§ Required work: Reproduce the data line for line, beginning at the line containing "Where should I click to: Click the" and ending after the line containing "click(x=65, y=80)".

(Entries from a dataset)

□ □ □

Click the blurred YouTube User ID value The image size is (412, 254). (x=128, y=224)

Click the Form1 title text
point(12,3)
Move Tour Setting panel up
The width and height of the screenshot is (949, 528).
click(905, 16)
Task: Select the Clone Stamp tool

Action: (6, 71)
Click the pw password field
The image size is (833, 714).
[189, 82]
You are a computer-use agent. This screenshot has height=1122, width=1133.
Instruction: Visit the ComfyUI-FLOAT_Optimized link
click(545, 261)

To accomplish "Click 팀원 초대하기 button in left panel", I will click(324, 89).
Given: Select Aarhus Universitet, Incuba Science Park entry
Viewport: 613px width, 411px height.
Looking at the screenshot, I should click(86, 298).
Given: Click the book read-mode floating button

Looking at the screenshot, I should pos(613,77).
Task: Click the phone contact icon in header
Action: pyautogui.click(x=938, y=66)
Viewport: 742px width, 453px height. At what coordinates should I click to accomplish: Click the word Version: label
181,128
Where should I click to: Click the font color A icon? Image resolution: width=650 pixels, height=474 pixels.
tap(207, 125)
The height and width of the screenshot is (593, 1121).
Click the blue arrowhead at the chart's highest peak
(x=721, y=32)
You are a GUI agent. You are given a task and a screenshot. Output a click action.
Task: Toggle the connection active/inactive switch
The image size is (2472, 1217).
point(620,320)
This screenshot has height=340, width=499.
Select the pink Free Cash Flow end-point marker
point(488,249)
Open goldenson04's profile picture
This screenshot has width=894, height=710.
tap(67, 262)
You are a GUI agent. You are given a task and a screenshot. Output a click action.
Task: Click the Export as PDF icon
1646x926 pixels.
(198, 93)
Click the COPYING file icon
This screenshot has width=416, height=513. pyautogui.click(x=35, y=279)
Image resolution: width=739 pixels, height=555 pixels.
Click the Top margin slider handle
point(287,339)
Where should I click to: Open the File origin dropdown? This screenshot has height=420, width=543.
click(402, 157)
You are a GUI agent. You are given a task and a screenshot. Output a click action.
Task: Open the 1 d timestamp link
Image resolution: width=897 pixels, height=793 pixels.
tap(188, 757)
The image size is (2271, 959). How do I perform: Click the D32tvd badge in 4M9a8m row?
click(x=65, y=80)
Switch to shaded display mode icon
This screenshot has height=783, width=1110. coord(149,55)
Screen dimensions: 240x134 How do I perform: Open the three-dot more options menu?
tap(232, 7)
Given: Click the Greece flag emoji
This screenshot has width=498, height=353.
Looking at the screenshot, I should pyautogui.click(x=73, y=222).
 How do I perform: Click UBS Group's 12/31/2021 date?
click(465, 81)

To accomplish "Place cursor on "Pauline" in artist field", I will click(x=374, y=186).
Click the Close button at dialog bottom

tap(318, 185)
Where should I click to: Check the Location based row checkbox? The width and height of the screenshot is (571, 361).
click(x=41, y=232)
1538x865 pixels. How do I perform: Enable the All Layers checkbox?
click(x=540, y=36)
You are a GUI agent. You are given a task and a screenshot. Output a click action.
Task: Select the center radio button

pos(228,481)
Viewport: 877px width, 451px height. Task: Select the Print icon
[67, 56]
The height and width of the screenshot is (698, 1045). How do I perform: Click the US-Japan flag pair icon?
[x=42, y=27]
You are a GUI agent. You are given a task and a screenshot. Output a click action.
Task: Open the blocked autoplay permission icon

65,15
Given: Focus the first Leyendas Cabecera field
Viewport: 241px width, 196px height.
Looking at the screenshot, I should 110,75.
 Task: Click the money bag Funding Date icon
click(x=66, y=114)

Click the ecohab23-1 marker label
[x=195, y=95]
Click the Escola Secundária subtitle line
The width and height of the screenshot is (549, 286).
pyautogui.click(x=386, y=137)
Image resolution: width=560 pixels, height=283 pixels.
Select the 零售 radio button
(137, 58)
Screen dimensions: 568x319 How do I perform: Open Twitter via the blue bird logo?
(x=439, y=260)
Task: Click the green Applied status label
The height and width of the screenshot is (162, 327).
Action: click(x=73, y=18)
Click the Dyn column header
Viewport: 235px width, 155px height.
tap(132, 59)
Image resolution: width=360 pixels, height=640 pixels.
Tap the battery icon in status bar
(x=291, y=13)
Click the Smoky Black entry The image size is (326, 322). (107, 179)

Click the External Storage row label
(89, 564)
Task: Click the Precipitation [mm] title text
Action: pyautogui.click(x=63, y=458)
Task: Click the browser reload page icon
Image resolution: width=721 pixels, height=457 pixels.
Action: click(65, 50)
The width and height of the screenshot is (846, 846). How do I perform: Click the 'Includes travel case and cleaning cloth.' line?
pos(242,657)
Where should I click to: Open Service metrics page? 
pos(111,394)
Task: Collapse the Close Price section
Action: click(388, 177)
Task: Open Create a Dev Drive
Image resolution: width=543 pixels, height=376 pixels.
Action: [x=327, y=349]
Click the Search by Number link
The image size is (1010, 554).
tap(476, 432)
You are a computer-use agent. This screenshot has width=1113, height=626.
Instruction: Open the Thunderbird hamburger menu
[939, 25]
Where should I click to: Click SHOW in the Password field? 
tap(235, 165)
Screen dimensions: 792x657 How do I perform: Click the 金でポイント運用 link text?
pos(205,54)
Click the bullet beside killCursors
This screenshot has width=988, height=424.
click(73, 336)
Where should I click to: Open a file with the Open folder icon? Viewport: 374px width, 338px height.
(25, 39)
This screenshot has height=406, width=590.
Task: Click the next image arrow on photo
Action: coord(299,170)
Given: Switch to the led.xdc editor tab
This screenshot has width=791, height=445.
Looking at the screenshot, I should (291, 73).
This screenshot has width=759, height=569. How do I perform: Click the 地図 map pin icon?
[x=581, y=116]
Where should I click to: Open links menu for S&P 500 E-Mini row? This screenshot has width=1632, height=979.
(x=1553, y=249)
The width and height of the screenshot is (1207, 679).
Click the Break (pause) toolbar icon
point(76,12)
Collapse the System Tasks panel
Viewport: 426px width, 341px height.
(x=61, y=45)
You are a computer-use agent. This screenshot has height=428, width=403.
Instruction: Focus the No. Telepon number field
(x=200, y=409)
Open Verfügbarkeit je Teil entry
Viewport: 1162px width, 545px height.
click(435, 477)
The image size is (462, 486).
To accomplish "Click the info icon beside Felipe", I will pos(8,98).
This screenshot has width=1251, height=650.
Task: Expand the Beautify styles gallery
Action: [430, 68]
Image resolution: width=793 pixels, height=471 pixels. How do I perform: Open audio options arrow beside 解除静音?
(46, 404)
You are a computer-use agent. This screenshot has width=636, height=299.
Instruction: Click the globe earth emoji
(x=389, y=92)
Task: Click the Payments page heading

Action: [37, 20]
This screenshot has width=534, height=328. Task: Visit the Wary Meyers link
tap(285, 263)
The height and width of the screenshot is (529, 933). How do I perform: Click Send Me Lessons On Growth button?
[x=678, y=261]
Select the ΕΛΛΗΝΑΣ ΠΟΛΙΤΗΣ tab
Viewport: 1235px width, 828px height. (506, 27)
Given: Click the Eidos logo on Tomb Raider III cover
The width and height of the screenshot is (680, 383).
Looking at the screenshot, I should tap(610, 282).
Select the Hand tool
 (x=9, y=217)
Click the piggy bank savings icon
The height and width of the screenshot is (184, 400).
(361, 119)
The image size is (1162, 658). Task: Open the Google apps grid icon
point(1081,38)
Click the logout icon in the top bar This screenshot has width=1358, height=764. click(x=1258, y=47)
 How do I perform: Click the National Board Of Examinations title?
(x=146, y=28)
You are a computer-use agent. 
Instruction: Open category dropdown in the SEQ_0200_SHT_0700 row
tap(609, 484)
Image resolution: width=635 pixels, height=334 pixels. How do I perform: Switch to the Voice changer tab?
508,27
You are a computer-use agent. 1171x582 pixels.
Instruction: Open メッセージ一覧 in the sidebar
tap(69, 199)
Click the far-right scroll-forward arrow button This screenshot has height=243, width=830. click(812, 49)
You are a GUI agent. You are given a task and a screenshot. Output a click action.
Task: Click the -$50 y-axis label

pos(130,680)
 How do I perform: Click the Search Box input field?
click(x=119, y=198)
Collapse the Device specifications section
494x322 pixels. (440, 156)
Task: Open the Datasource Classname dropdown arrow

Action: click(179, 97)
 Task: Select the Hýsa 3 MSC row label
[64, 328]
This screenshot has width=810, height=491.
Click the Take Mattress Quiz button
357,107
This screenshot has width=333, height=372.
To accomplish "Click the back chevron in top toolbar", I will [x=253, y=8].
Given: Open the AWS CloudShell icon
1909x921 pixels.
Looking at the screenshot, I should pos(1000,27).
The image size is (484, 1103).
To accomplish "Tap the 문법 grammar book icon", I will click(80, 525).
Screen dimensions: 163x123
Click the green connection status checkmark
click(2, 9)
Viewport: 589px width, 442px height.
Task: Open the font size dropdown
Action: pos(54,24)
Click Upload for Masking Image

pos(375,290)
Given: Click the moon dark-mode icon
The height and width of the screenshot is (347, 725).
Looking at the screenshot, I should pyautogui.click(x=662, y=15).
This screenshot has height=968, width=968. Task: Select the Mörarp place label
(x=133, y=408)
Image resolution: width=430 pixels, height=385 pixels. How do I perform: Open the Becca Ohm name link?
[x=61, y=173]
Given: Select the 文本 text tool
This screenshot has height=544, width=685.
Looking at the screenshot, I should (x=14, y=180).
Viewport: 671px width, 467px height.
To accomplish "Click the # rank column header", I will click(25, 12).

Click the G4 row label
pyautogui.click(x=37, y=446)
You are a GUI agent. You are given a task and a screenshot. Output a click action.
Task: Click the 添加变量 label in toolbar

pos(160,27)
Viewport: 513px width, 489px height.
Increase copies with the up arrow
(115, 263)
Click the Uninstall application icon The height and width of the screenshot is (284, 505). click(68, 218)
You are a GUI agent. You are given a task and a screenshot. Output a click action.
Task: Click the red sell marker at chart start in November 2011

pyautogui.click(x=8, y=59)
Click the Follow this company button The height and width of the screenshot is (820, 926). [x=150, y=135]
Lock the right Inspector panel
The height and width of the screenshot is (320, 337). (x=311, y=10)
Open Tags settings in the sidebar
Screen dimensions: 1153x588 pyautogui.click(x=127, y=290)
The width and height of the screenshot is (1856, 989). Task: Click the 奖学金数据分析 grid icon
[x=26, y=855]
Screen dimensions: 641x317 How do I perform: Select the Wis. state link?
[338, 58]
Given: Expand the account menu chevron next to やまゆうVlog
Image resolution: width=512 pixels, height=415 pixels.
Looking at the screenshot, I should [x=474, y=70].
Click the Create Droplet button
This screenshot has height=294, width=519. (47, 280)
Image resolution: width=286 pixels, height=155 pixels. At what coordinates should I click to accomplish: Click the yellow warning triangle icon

□ □ □

§ Solution to this task:
Where should I click to: Click the font color A icon? Image resolution: width=650 pixels, height=474 pixels.
tap(207, 125)
The height and width of the screenshot is (593, 1121).
Click the blue arrowhead at the chart's highest peak
(x=721, y=32)
You are a GUI agent. You are given a task and a screenshot. Output a click action.
Task: Toggle the connection active/inactive switch
The image size is (2472, 1217).
point(620,320)
This screenshot has height=340, width=499.
Select the pink Free Cash Flow end-point marker
point(488,249)
Open goldenson04's profile picture
This screenshot has width=894, height=710.
tap(67, 262)
You are a GUI agent. You are given a task and a screenshot. Output a click action.
Task: Click the Export as PDF icon
1646x926 pixels.
(198, 93)
Click the COPYING file icon
This screenshot has width=416, height=513. pyautogui.click(x=35, y=279)
Image resolution: width=739 pixels, height=555 pixels.
Click the Top margin slider handle
point(287,339)
Where should I click to: Open the File origin dropdown? This screenshot has height=420, width=543.
click(402, 157)
You are a GUI agent. You are given a task and a screenshot. Output a click action.
Task: Open the 1 d timestamp link
Image resolution: width=897 pixels, height=793 pixels.
tap(188, 757)
The image size is (2271, 959). How do I perform: Click the D32tvd badge in 4M9a8m row?
click(x=65, y=80)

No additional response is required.